··· Data in this exercise ···
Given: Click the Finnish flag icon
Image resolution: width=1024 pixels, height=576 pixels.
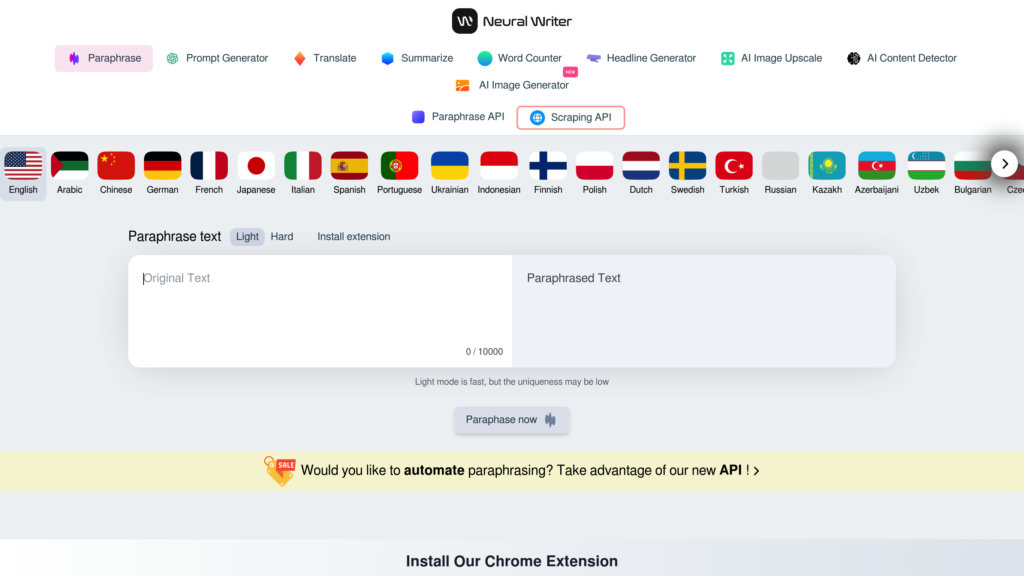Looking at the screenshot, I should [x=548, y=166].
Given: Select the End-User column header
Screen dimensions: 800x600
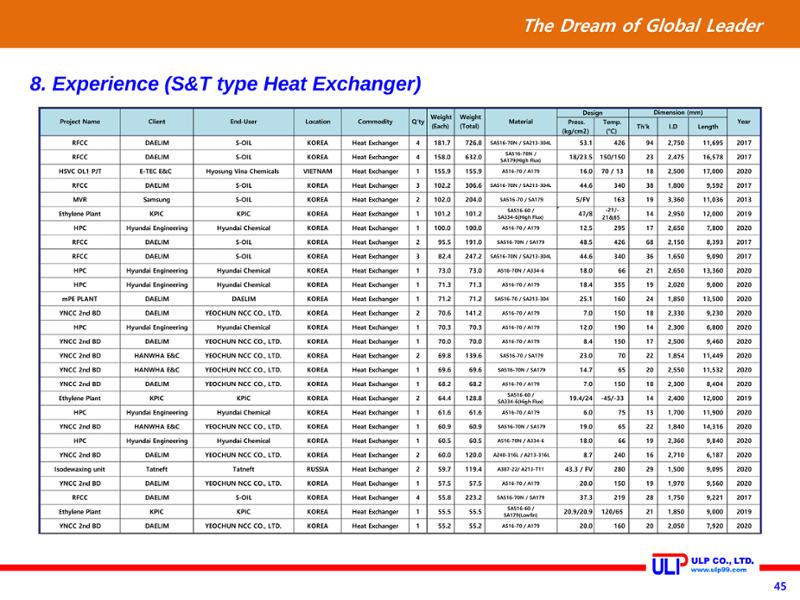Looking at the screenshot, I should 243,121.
···
* **Work task**:
The expected answer is a copy of each line in the records that holds the word "Given".

* **Your response**:
Given: Click the Finnish flag icon
Given: Select the End-User column header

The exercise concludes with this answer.